See Doc No. 137, Ex. 1. Attached to the correspondence was a proposed Order of Dismissal, by which Count 1 of the Indictment would have been dismissed without prejudice pursuant to Rule 48(a) of the Federal Rules of the Criminal Procedure. The docket does not show that the government filed a motion seeking dismissal pursuant to Rule 48(a), or that the proposed Order of Dismissal was entered. The Motion to Stay was ultimately denied as moot on October 15, 2007, after a Superceding Indictment was returned against Defendants. See Text Only Order of October 15, 2007.

On July 13, 2007, the government filed a Notice appealing Judge Lee's decision to the United States Court of Appeals for the Fifth Circuit. The appeal was dismissed on August 9, 2007, on motion of the government. See Docket No. 95.

As the government indicated it was considering whether to dismiss the Indictment, counsel for Defendants requested that they be given an opportunity to present their defenses to the charges contained therein. According to Defendants, while no promises were made by the government, they believed "if the charges in the indictment were met and answered on the merits, a good faith review by the government presented a chance worth taking" that the government would decline further prosecution.See Docket No. 137, at 6. On July 16, 2007, counsel for Defendants made their first presentation, which was directed at the specific charges in the Indictment, and the opinions of an expert witness designated by the government regarding Defendants' alleged use or copying of Eaton materials. Id. at 6. Following this meeting, the government indicated that it was passing on the grand jury target date in August, and that it would furnish defense counsel with documents that raised new issues in the case. Id. at 8.

On August 16, 2007, the government purportedly informed the Court that it needed additional time to determine whether to seek re-indictment, or decline further prosecution of Defendants. Id. The government also informed the Court and defense counsel that it had contacted an independent expert to provide advice regarding the opinions of its experts, and the defenses raised in the case. Id. Counsel for Defendants made additional presentations to the government on August 27, 2007, and September 13, 2007. Id. On September 18, 2007, the government advised that its independent expert needed additional time to review the case. Id. On September 20, 2007, the government purportedly advised the Court and defense counsel that it was still in the process of determining whether to decline further prosecution of Defendants.Id.

════════

• _What to do_:
a – According to the court excerpt, on what date was the appeal to the Fifth Circuit dismissed?
b – List every date on which the court excerpt says counsel for Defendants made a presentation to the government.
c – Reproduce the part of the court excerpt that begins at the words "On August 16, 2007, the" and stops after "prosecution of Defendants.Id.".

• _Records supplied_:
════════

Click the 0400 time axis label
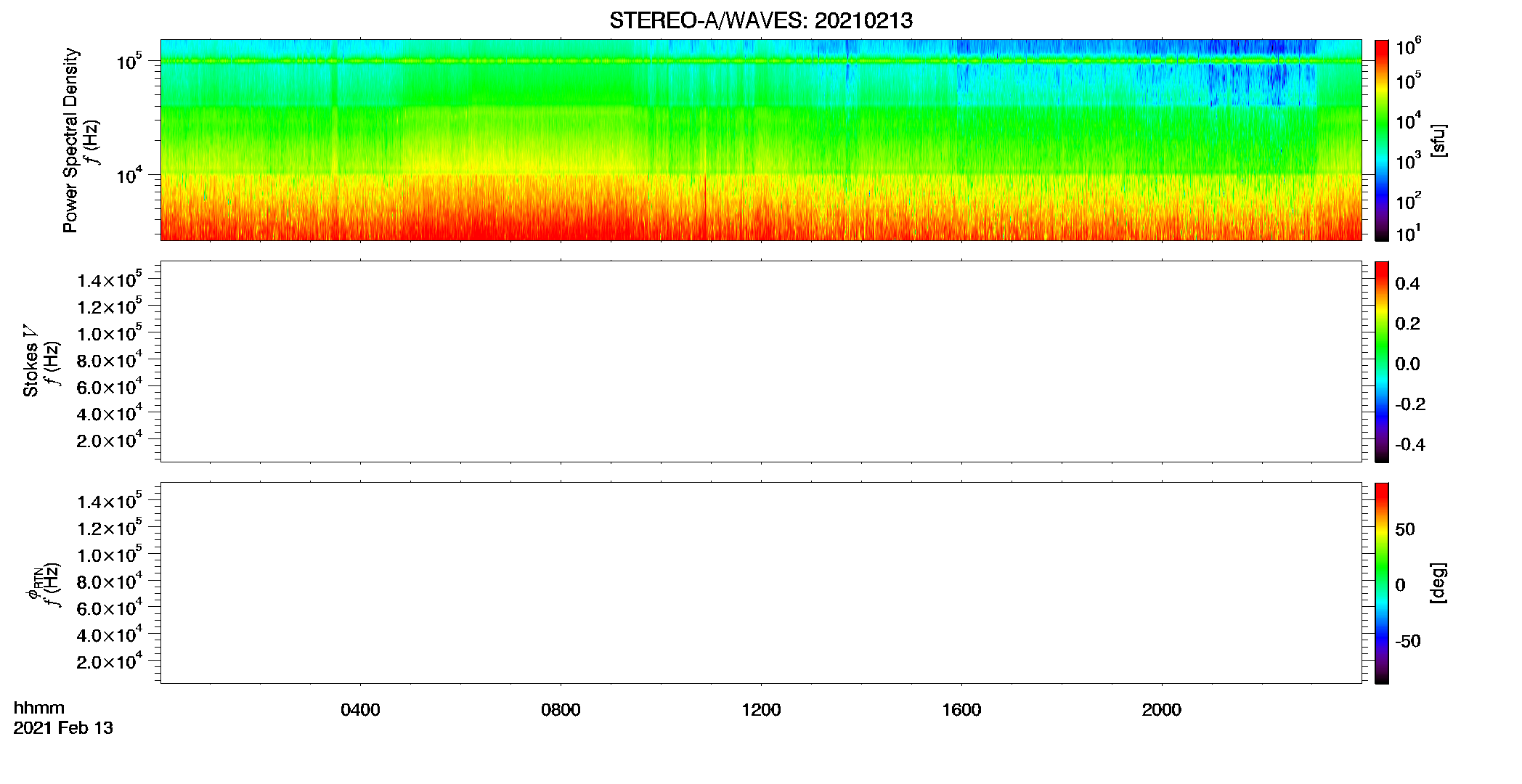pyautogui.click(x=360, y=710)
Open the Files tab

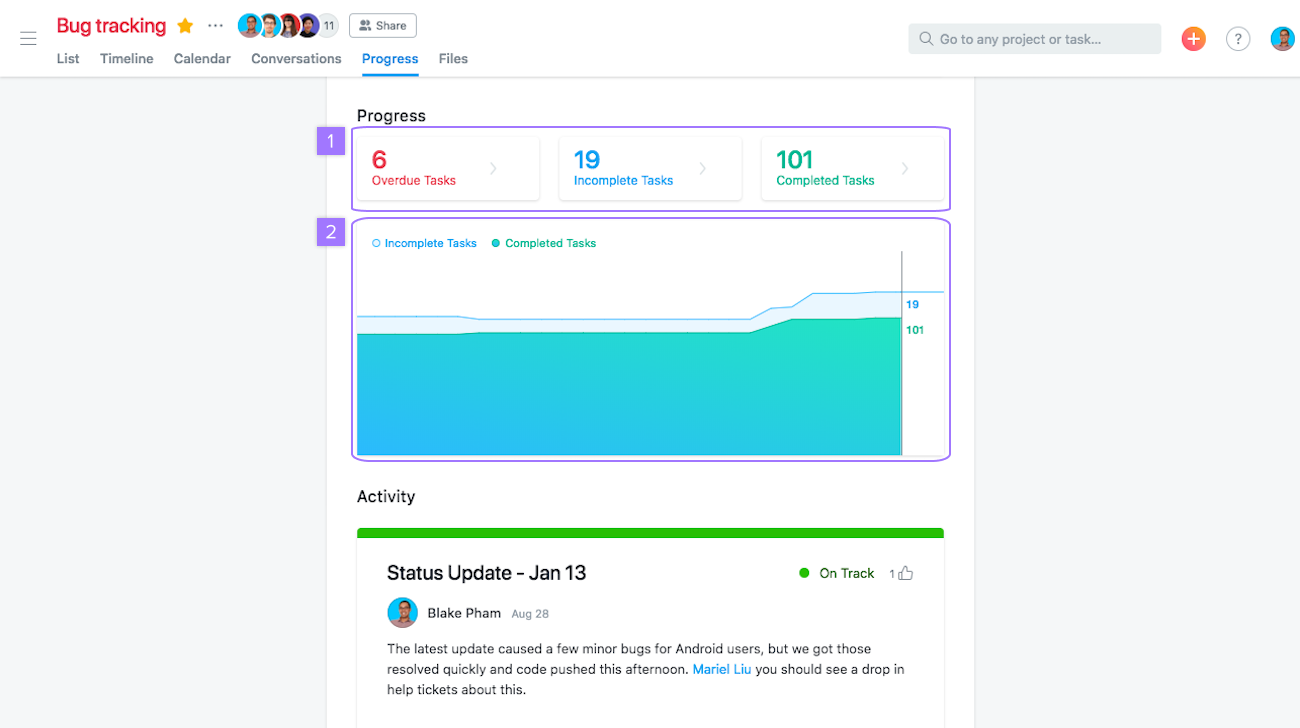tap(453, 59)
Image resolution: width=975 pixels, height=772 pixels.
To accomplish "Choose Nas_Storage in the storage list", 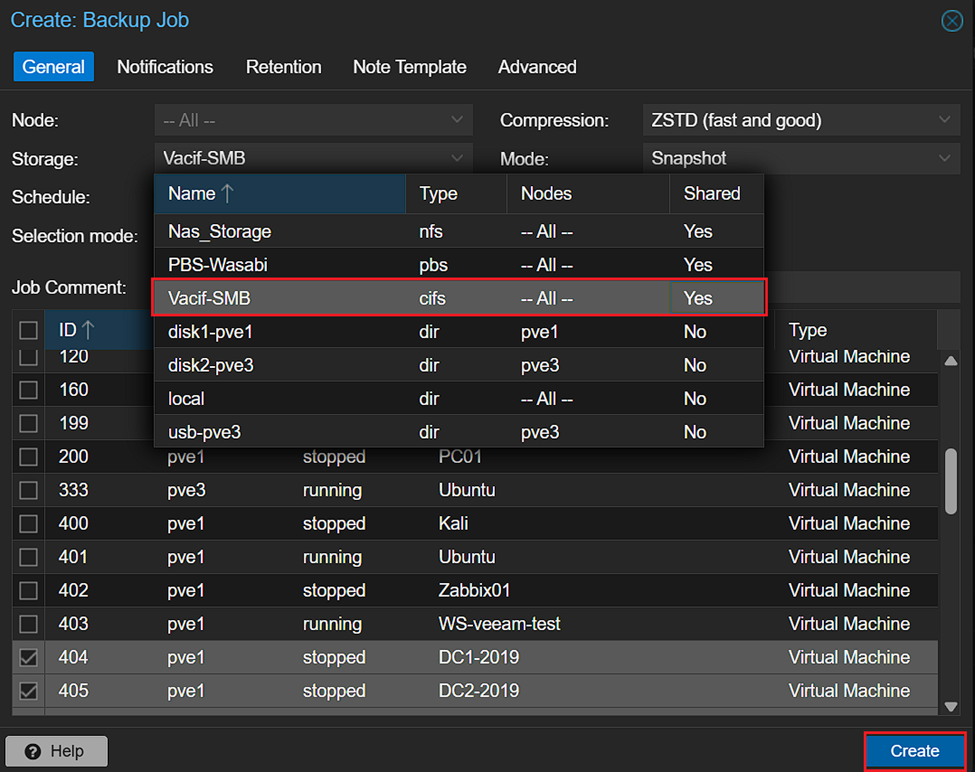I will click(219, 231).
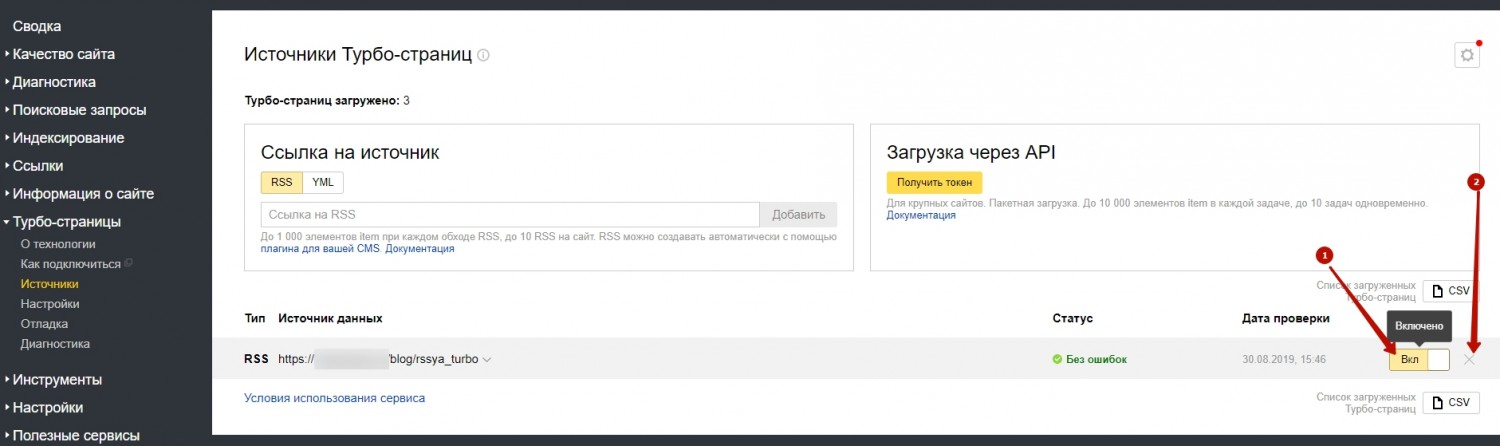
Task: Download the upper CSV list of Turbo pages
Action: point(1451,291)
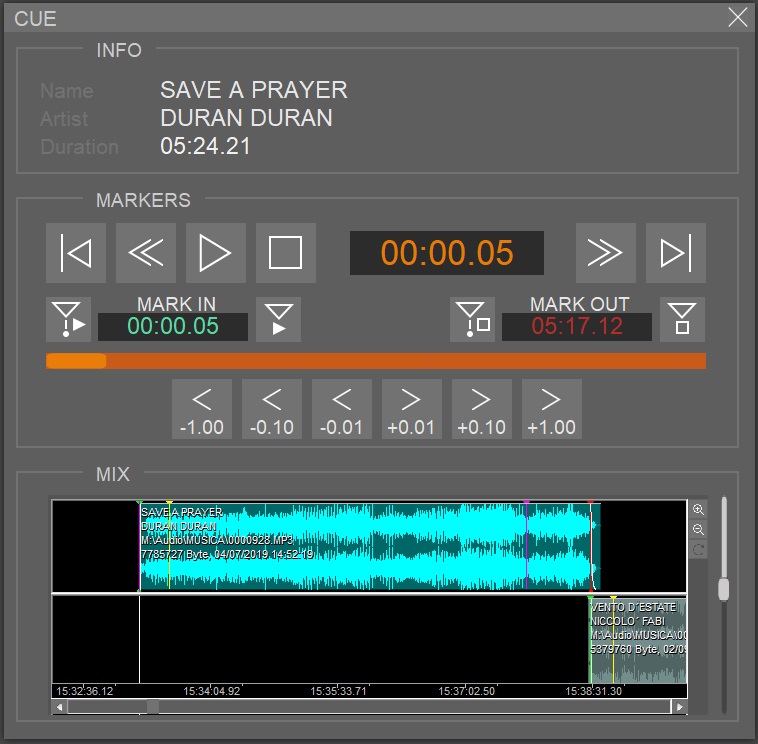758x744 pixels.
Task: Jump to the start of the track
Action: click(76, 253)
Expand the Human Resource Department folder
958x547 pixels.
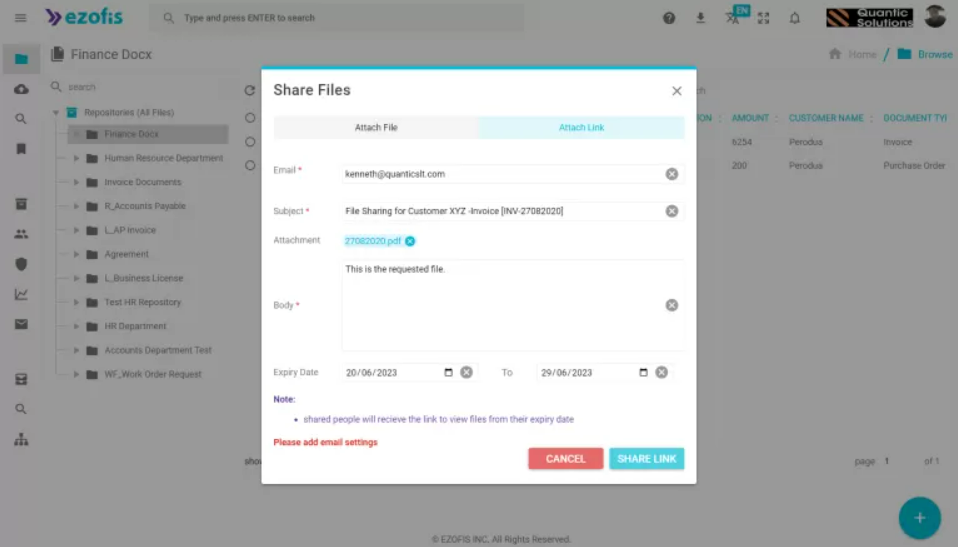coord(76,158)
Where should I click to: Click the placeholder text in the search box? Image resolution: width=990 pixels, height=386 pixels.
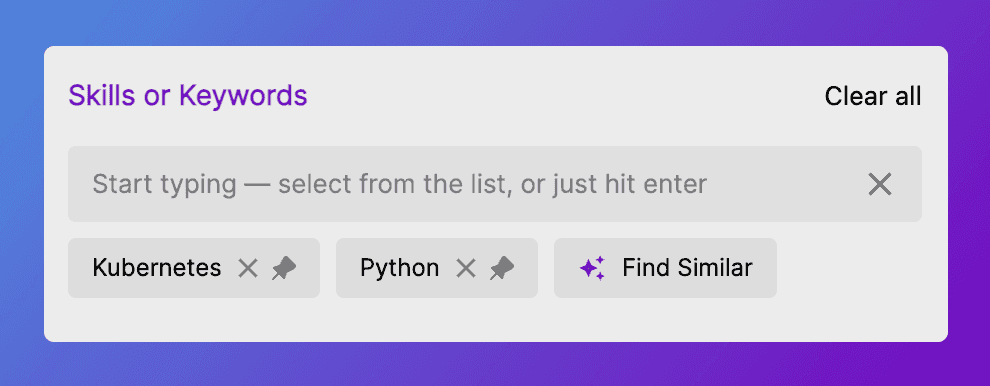[x=400, y=184]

════════

• _Replies_:
a – August 9, 2007

b – July 16, 2007; August 27, 2007; September 13, 2007

c –
On August 16, 2007, the government purportedly informed the Court that it needed additional time to determine whether to seek re-indictment, or decline further prosecution of Defendants. Id. The government also informed the Court and defense counsel that it had contacted an independent expert to provide advice regarding the opinions of its experts, and the defenses raised in the case. Id. Counsel for Defendants made additional presentations to the government on August 27, 2007, and September 13, 2007. Id. On September 18, 2007, the government advised that its independent expert needed additional time to review the case. Id. On September 20, 2007, the government purportedly advised the Court and defense counsel that it was still in the process of determining whether to decline further prosecution of Defendants.Id.